City leaders worried about scooter safety
Were you disappointed when the new scooters vanished last week from Charlotte’s sidewalks after a brief debut? They will be back next week — and there will be more of them.
Charlotte has reached an agreement with Lime and two other companies to bring as many as 300 scooters back to the city, starting Monday.
Lime launched its scooter-share program last week without a permit, prompting the city to issue a cease-and-desist letter to the start-up. Lime then asked its users to email city officials, urging them to let the scooters stay.
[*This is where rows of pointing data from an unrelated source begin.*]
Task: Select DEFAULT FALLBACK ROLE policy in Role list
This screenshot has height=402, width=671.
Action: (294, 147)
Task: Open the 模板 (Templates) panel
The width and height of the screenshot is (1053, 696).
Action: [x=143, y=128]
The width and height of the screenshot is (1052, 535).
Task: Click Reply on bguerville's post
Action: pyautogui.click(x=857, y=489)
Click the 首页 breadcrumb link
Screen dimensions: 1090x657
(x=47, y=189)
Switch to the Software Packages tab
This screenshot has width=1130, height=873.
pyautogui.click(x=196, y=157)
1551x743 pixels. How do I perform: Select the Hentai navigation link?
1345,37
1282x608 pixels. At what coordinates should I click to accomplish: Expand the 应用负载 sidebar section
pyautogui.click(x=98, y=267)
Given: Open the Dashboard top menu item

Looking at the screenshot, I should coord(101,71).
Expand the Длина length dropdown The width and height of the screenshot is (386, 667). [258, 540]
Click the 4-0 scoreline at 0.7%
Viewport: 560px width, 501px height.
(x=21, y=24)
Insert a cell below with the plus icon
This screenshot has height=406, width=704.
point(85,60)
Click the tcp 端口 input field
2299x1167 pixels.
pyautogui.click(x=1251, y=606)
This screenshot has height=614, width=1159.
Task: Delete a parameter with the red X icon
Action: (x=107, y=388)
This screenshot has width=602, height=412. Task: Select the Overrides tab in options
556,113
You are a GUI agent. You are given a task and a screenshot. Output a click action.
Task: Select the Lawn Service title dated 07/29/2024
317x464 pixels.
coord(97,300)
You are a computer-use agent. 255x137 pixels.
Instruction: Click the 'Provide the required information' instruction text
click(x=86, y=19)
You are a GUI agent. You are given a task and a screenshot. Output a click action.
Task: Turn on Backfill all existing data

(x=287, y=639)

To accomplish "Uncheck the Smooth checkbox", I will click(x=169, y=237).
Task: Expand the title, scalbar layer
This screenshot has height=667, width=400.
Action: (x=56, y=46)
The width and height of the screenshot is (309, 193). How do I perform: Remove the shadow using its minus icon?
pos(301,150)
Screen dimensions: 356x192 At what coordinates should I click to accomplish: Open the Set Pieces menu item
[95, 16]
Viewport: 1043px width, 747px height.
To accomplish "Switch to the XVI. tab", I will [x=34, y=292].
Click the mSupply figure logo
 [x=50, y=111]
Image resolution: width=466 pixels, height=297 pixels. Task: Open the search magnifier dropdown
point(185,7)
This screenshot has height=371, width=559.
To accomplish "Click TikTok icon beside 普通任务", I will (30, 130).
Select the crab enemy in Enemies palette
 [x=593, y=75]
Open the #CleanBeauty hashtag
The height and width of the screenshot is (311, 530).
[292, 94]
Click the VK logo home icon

One City Council member complained that Lime was “jamming” his inbox.
After a few days of that back-and-forth, Lime agreed last Friday to remove its scooters from city sidewalks.
Charlotte isn’t the only city where Lime and other scooter companies have launched service without a permit. In Honolulu, the city’s mayor said Lime was operating illegally, and there have been similar spats in Nashville and San Francisco.
Charlotte officials said they would work with Lime to bring them back. The city has also reached an agreement with the companies Bird and Spin, which are also launching a scooter-share program. The city said another company, Razor, has contacted the city, but it can’t deploy scooters until July.
Bird and Spin are expected to start scooter service Monday, the city said.
In October, the city launched a pilot program with Lime, Spin, Ofo and Mobike to bring 2,000 bicycles to the city. They are unlocked with a cellphone app, and can be left anywhere.
The 300 scooters will be added to the bike-share pilot program.
There are still questions about the scooter program.
Spin and Bird are telling their customers that the scooters should be ridden in bike lanes and roadways, and Lime has not said where users should ride them. During Lime’s initial rollout, many people rode them on sidewalks.
Liz Babson, the director of the Charlotte Department of Transportation, said the law is not clear on where people can ride scooters.
The General Assembly in 2002 passed a law that said “personal assisted mobility devices” could be used on city sidewalks. The city has said it believes that was referring to Segways, which were introduced a year earlier.
In any case, Babson said Thursday the city is going to give people flexibility on whether to ride in streets, bike lanes or on sidewalks.
The same goes for where the scooters should be left when the rider is finished. The city is treating them like bikes, which are sometimes left on the sidewalk.
When the city issued its cease-and-desist letter, it said it was worried about the safety of the scooter-share program. It doesn’t appear there are any new safety regulations, however.
All three companies are requiring their riders be at least 18 years old. They also all recommend that riders wear helmets, though they don’t provide them.